Her kidney function and electrolytes remained in the normal range, which suggested preservation of her renal function despite the passage of dark-coloured urine. We postulate here that since our patient was a carrier of the sickle cell trait, this may have offered protection against developing complications from the severe malaria infection. The literature indicated that patients with inherited haemoglobinopathies such as sickle cell trait (haemoglobin AS), thalassaemias, haemoglobin C, and G6PD deficiency have a protective component against death from falciparum malaria [23]. The mechanism of how this protection is proffered is not well understood; however, amongst the inherited haemoglobinopathies, the sickle cell trait offers the most protection against malaria [24]. Also, despite the patient not giving a history of previous malarial infection, it is also likely that she had acquired partial immunity [23,24], which is common in those who live in endemic areas.

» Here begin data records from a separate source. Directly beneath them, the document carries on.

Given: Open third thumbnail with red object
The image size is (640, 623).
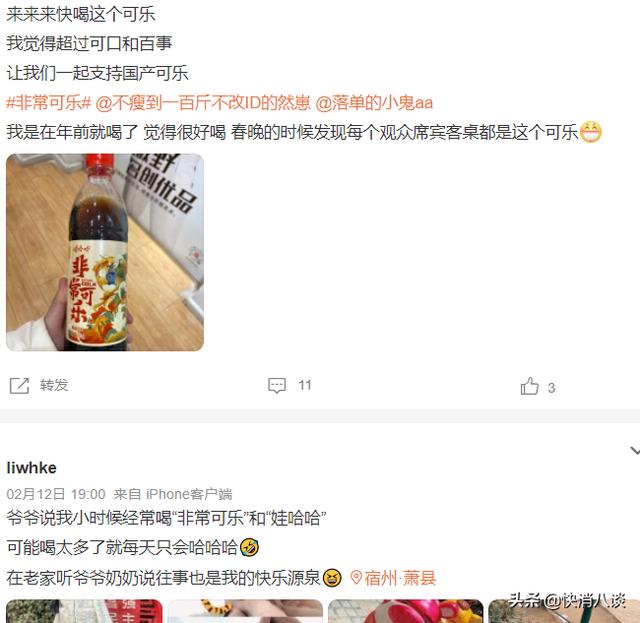Looking at the screenshot, I should [406, 611].
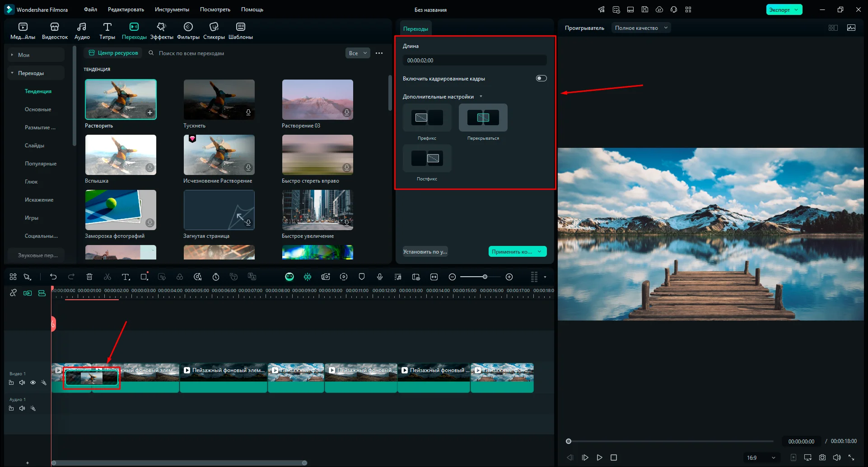Click the delete trash icon in timeline toolbar
The width and height of the screenshot is (868, 467).
(89, 277)
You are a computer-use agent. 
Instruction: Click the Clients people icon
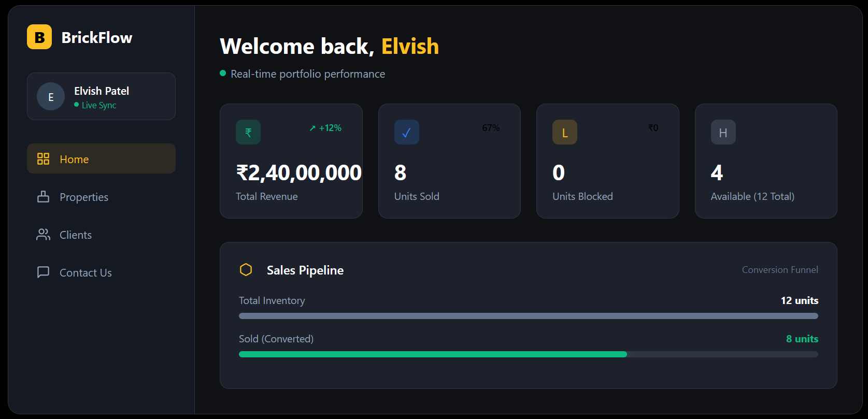point(43,235)
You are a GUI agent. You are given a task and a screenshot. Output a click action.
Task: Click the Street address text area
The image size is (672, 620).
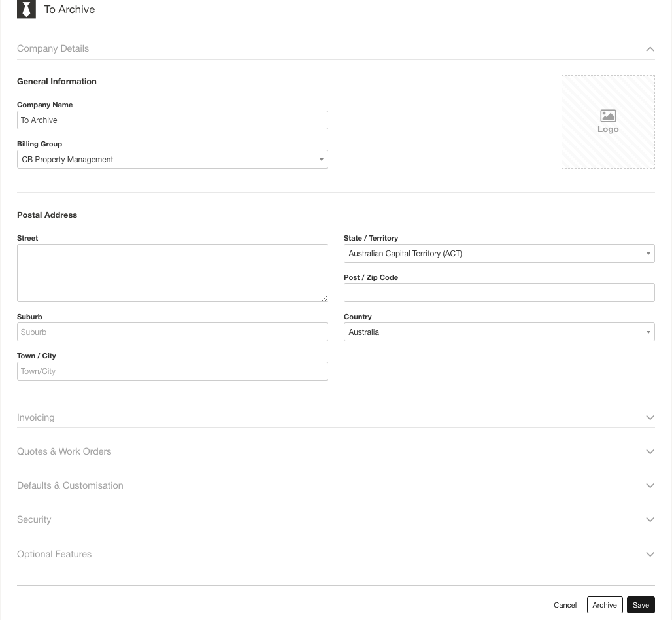173,271
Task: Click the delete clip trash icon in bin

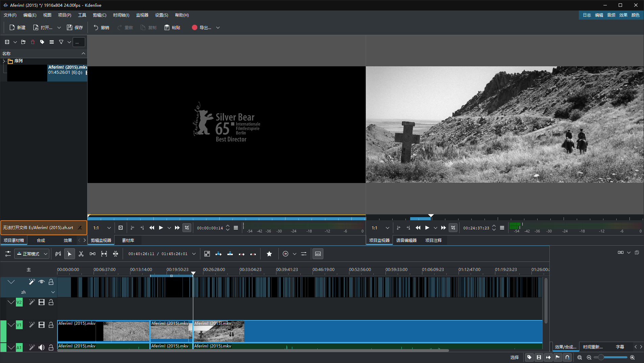Action: pyautogui.click(x=33, y=42)
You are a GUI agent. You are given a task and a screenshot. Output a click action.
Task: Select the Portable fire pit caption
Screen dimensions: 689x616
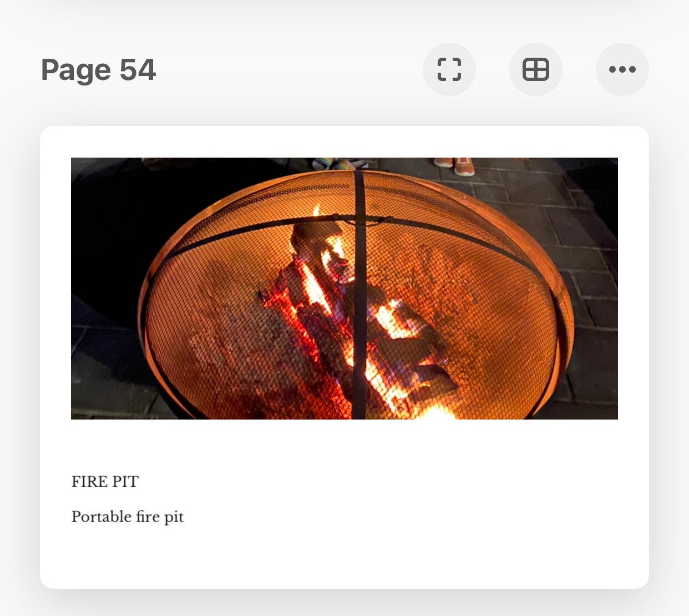coord(128,517)
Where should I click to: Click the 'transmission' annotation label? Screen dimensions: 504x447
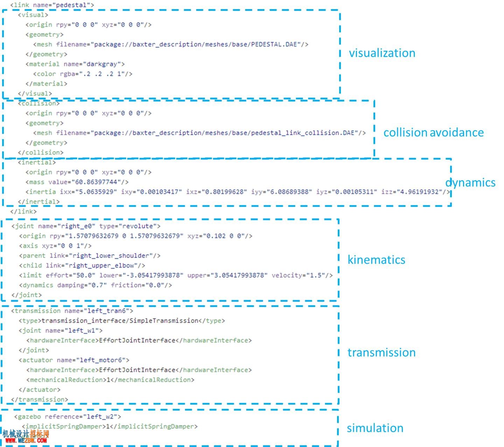pyautogui.click(x=382, y=352)
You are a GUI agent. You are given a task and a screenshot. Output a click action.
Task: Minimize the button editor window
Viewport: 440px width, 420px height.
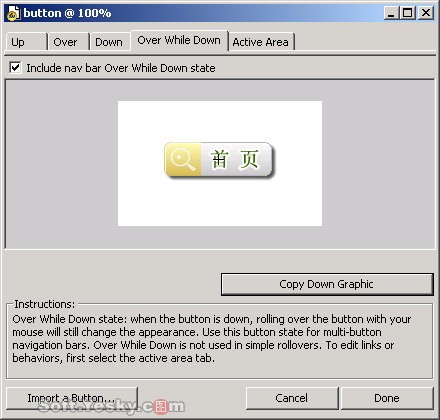[391, 13]
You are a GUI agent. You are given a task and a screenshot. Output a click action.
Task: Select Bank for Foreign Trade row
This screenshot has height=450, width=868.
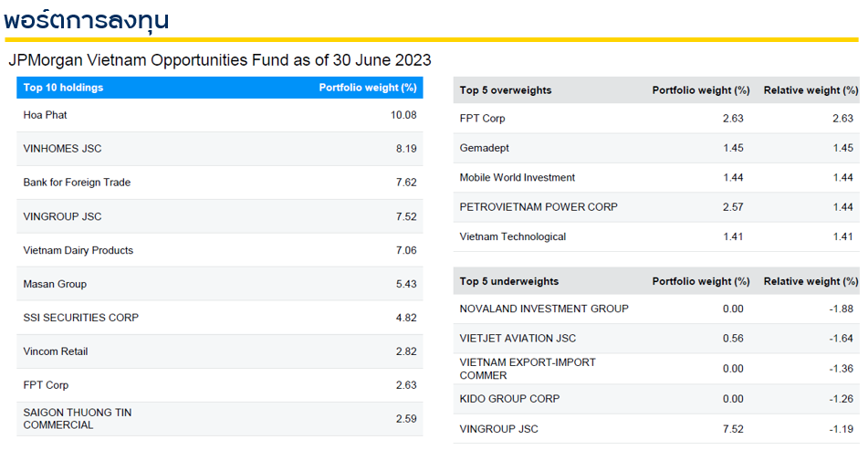77,183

At the follow-up growth scan, the discovery of a foetal cardiac defect was concerning as the previous scan reported no congenital anomaly. Consideration was given as to the cause of this diagnosis, whether it was congenital or induced from the severe malaria infection or was it from the treatment with artesunate. Careful evaluation of the drug for treatment was undertaken before deciding to treat it with artesunate. It is the recommended drug for severe malaria in pregnancy and is safe in all trimesters. From previous studies, artesunate is not associated with an increased risk of miscarriage, stillbirth or congenital anomalies [25,26]. There are very few studies that focused on the cardiac effect in severe malaria; however, they have all indicated that the parasite does affect heart function [27]. As we reflected, we concluded that it was a congenital abnormality that was not picked up before as there were no other features of complications in the neonate post-infection, such as intrauterine growth restriction. This was confirmed at birth with a normal screen for congenital malaria and no sequestration of parasites in the placenta at histology.

Conclusions

Malaria continues to be a parasitic disease that can have devastating effects and continues to be a challenge globally. Pregnant women are more susceptible to malaria due to the immunocompromised state of pregnancy and are at greater risk of developing severe foetal and maternal complications.

The omission of malaria as a possible differential in any patients who present with pyrexia from an endemic region or in those with travel history to such areas can have a consequential impact on the outcome of the patient’s well-being, including death. On the contra side, malaria is highly treatable, and when it is recognised and diagnosed in a timely manner, the outcome is favourable. Prompt diagnosis and appropriate treatment are then crucial to prevent morbidity and fatal outcomes.

Although this was not a feature in our patient, it is also crucial to remember that malaria can co-exist with sepsis, and they must be distinguished from each other as not doing so can again have fatal outcomes secondary to untreated septicaemia.

In conclusion, we need to be mindful of the impact the COVID-19 pandemic has on global healthcare including the lack of funding on other infectious diseases and hence a threat of a resurgence of such cases. It is therefore imperative that clinicians should remain open-minded when dealing with pyrexia in any patient and not be overshadowed by the now common COVID-19 diagnosis.